#### [Data section]
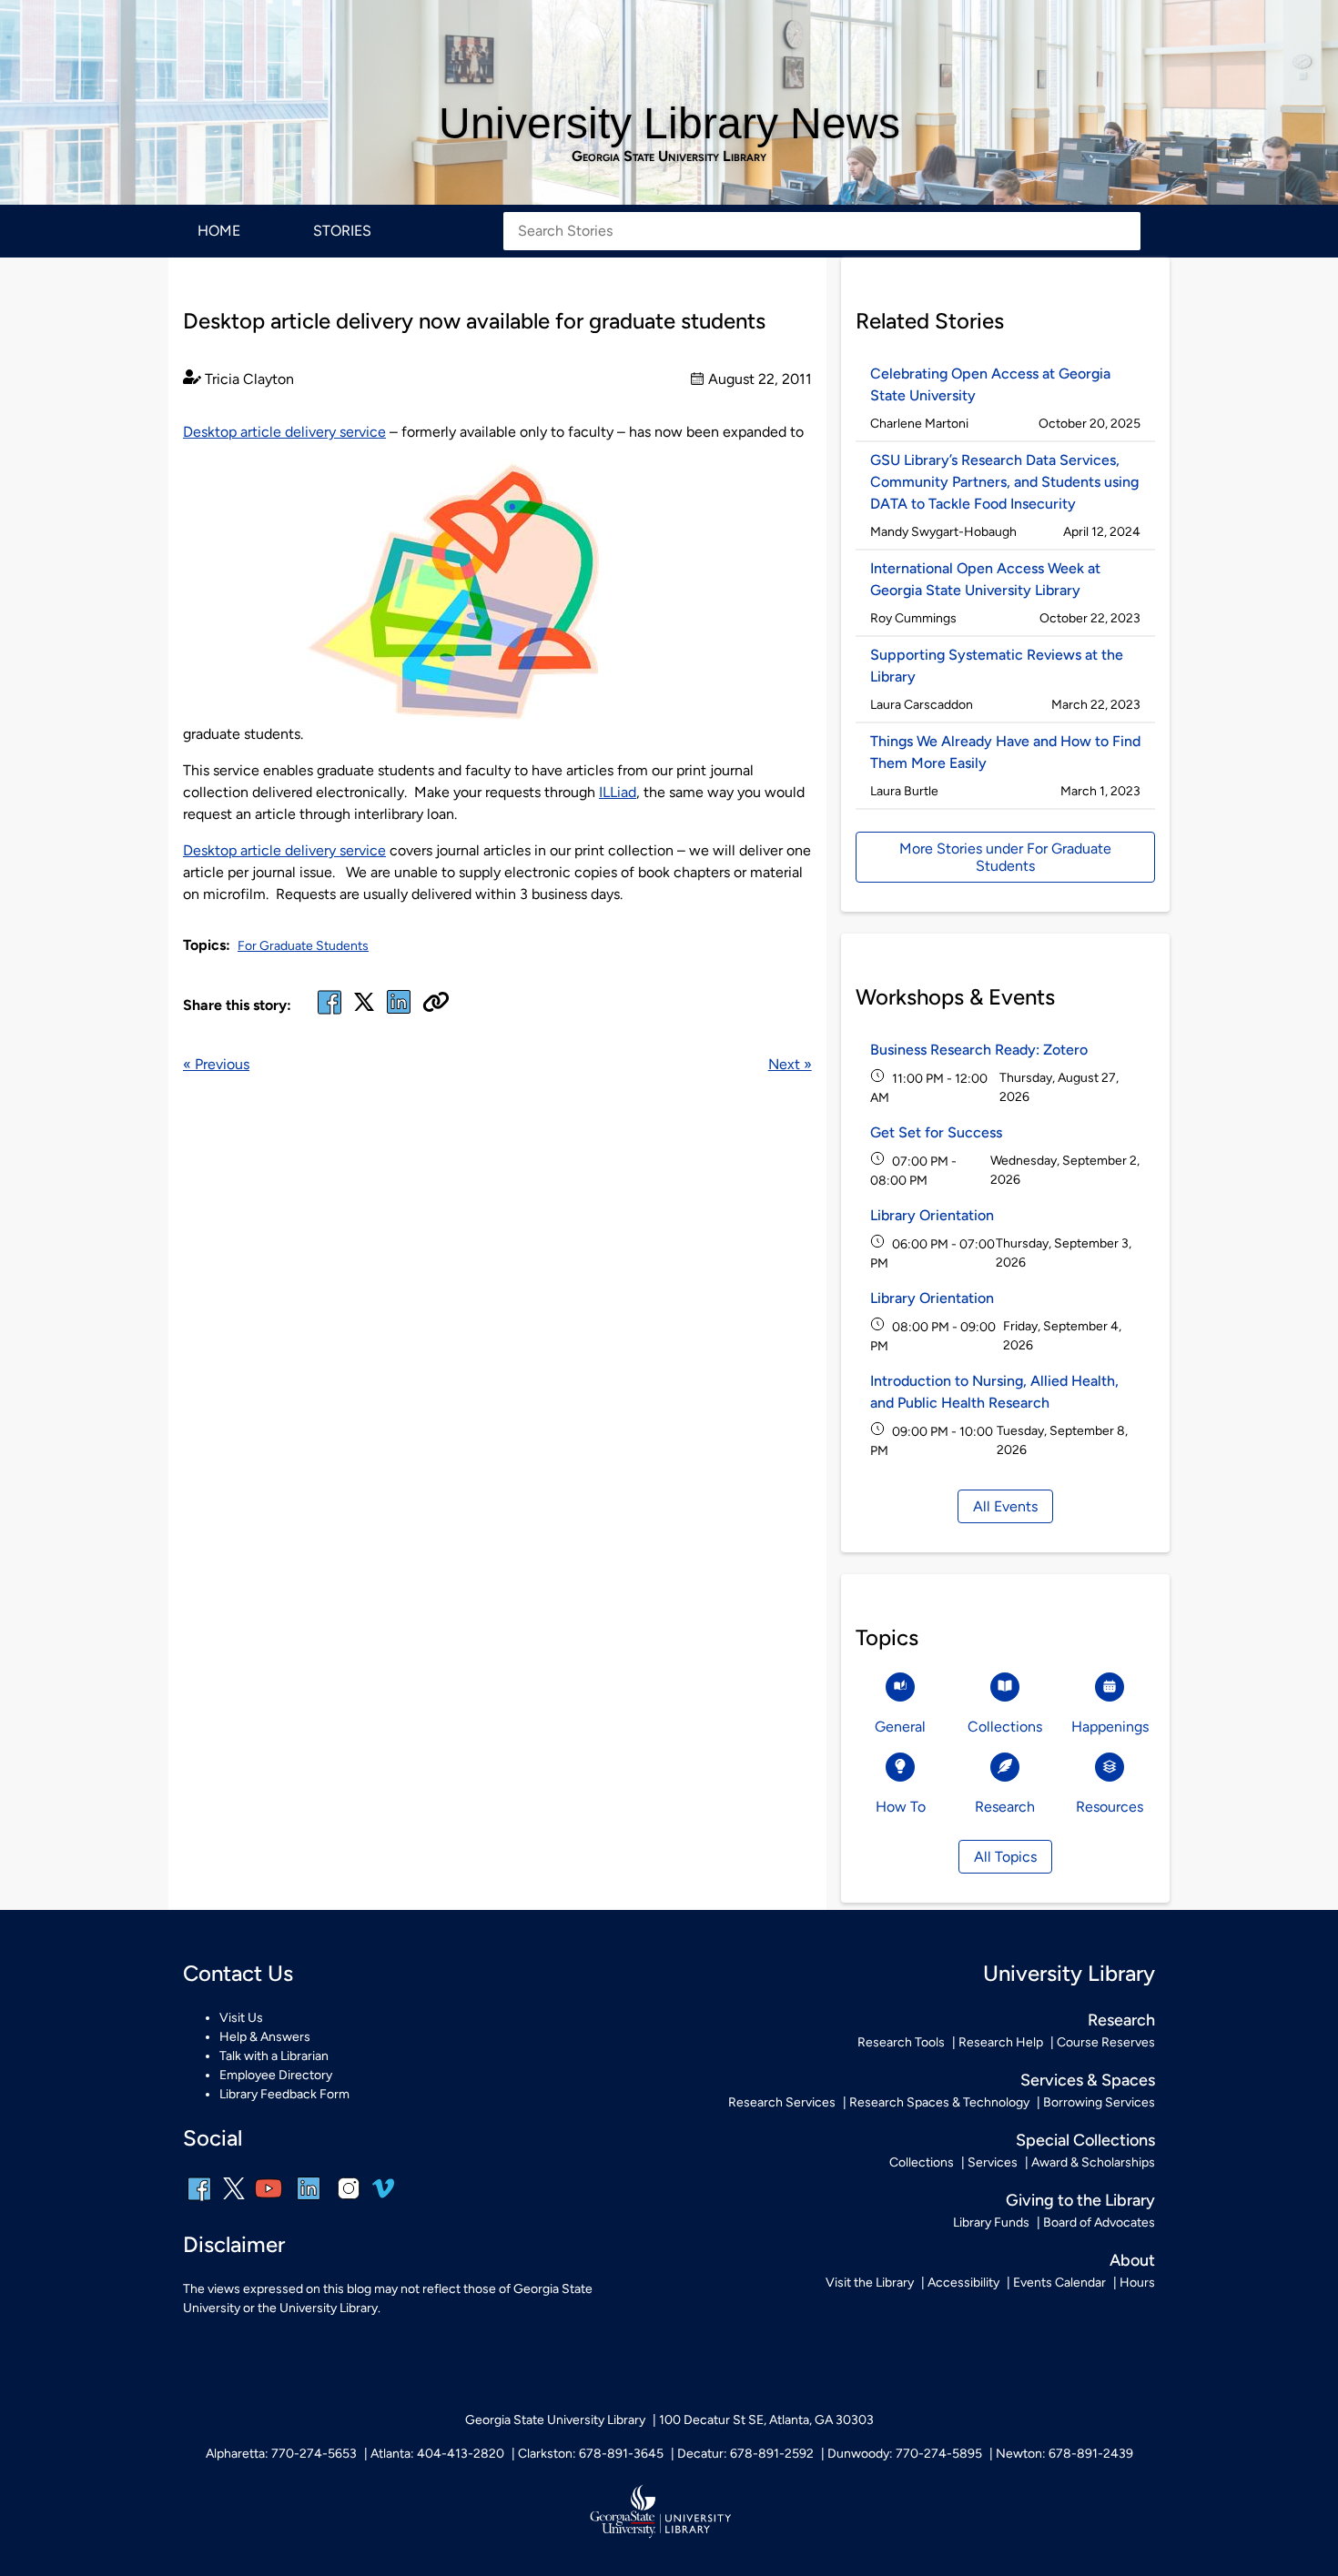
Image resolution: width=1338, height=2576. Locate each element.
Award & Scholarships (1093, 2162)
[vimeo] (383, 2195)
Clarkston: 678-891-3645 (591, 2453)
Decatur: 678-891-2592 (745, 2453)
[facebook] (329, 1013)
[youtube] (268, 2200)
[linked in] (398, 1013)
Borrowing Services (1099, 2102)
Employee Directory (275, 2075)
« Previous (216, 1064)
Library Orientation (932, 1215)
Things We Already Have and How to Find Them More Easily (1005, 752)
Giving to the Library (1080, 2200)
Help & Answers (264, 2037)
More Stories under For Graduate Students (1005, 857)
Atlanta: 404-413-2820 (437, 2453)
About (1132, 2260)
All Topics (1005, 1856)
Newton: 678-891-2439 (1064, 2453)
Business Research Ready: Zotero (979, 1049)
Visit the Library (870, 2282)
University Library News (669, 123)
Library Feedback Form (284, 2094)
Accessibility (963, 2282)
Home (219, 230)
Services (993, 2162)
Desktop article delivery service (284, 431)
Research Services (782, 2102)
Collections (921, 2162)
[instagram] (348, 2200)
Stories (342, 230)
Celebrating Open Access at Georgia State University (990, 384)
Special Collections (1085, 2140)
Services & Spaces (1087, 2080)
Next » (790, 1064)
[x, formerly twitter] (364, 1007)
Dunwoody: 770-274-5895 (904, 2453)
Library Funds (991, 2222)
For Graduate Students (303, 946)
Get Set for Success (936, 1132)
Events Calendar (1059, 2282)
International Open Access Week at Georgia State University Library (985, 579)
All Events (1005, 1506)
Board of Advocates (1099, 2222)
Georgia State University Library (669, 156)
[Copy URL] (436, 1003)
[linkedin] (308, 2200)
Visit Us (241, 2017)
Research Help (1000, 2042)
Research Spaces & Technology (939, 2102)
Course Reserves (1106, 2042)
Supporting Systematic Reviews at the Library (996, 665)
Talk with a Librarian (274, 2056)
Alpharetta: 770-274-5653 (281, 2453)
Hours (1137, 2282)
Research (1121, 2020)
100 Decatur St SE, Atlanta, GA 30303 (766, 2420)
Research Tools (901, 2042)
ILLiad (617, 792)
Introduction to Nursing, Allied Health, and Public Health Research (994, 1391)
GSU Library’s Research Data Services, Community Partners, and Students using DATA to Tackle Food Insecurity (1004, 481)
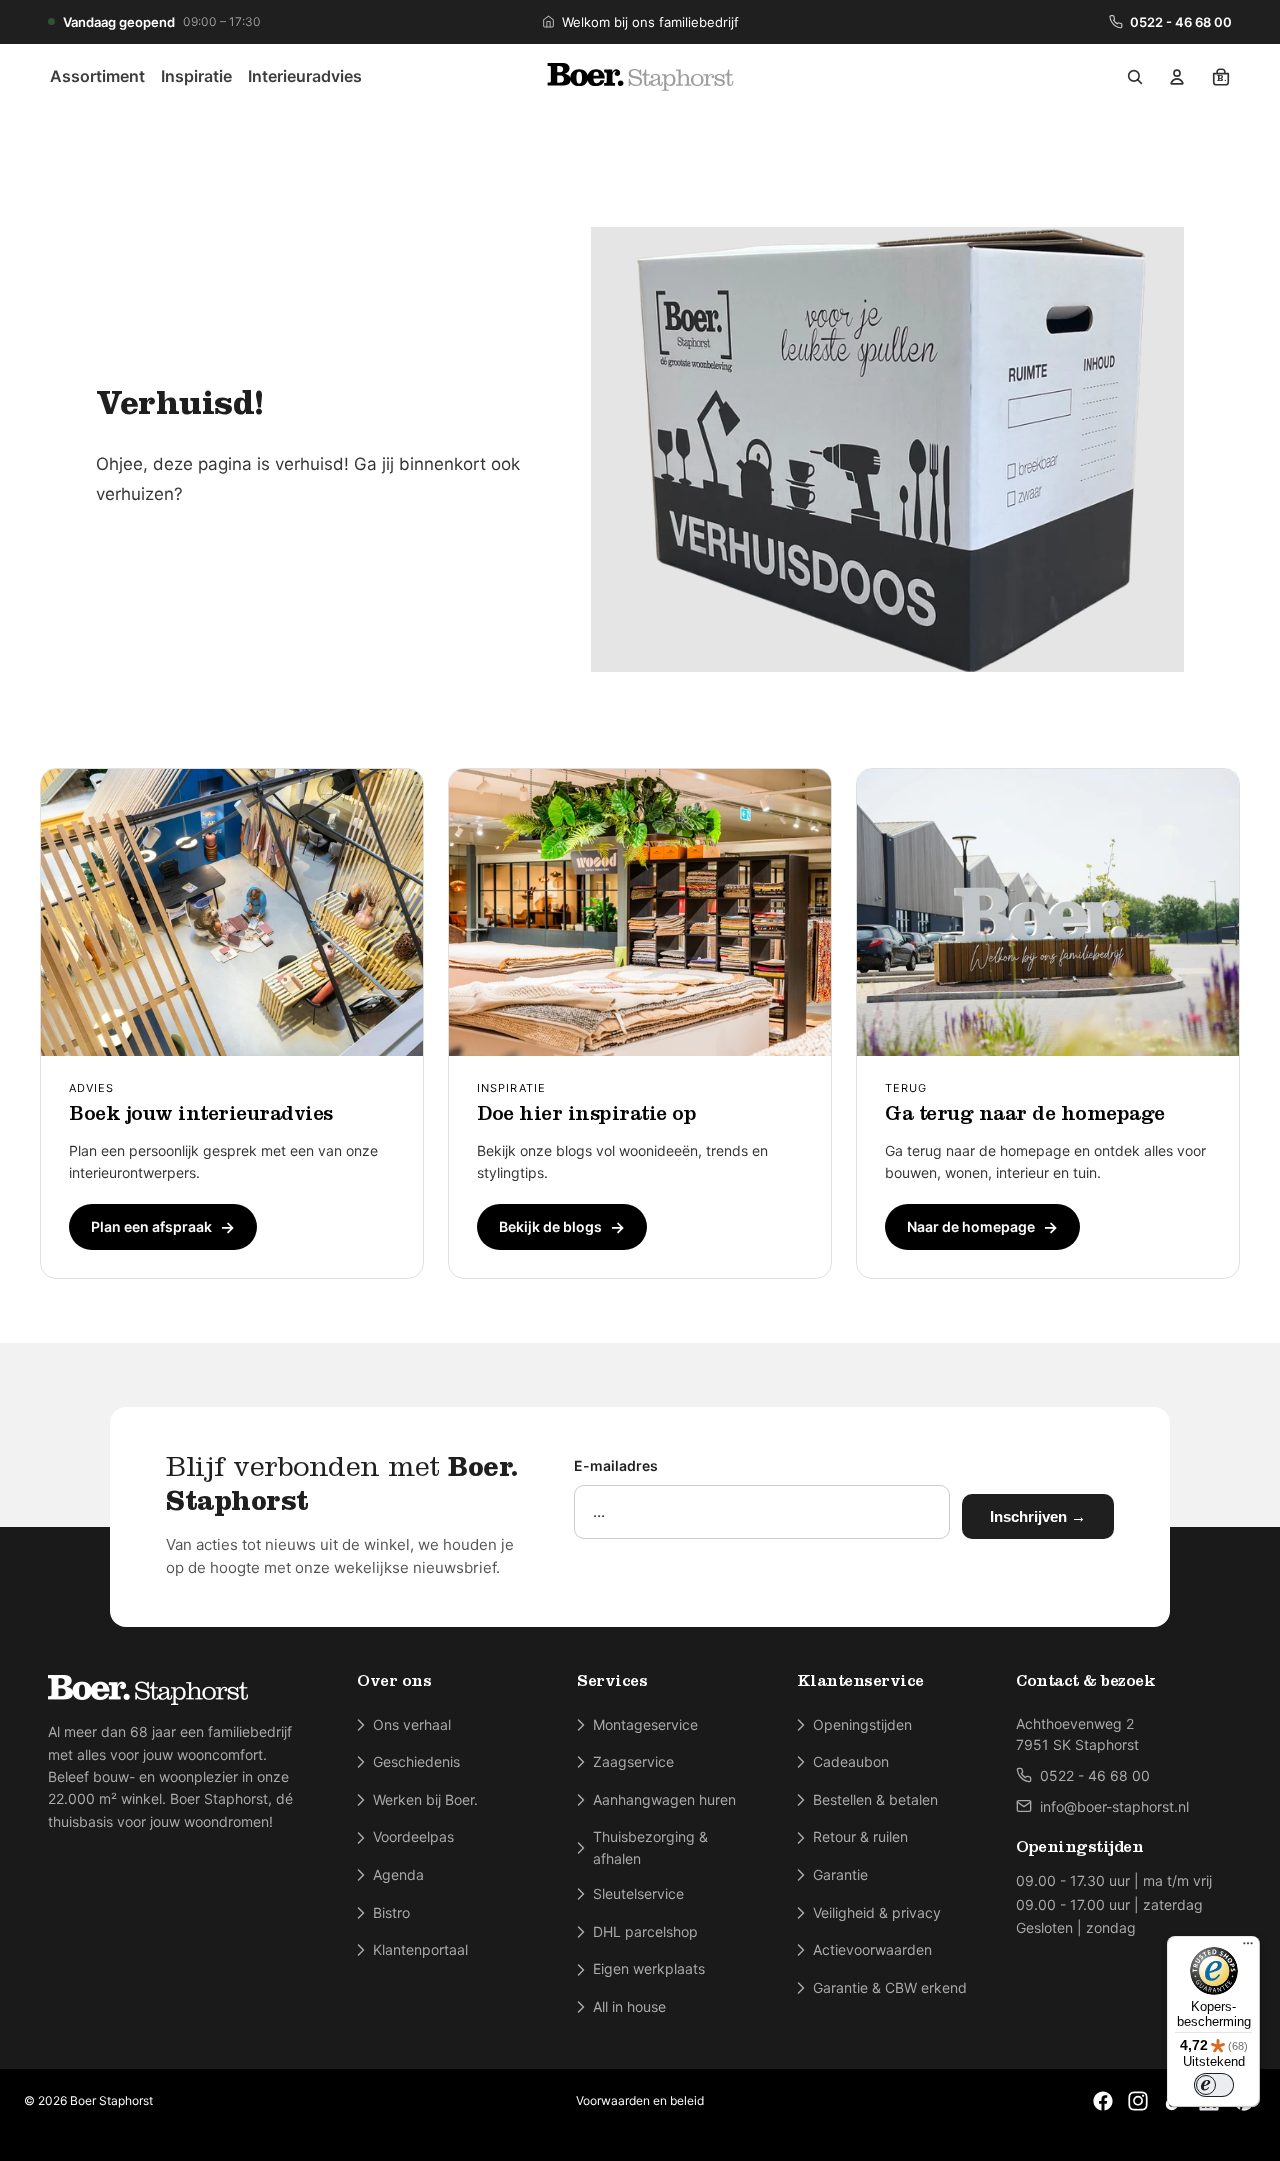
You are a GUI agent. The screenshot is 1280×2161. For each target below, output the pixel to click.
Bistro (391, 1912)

#### [Exercise]
From the first line of the entries above through the line with "Borrowing Services (1099, 2102)", set down each line exactly and drop the pictures.

#### [Written response]
Image resolution: width=1338, height=2576. Locate each element.
Award & Scholarships (1093, 2162)
[vimeo] (383, 2195)
Clarkston: 678-891-3645 (591, 2453)
Decatur: 678-891-2592 (745, 2453)
[facebook] (329, 1013)
[youtube] (268, 2200)
[linked in] (398, 1013)
Borrowing Services (1099, 2102)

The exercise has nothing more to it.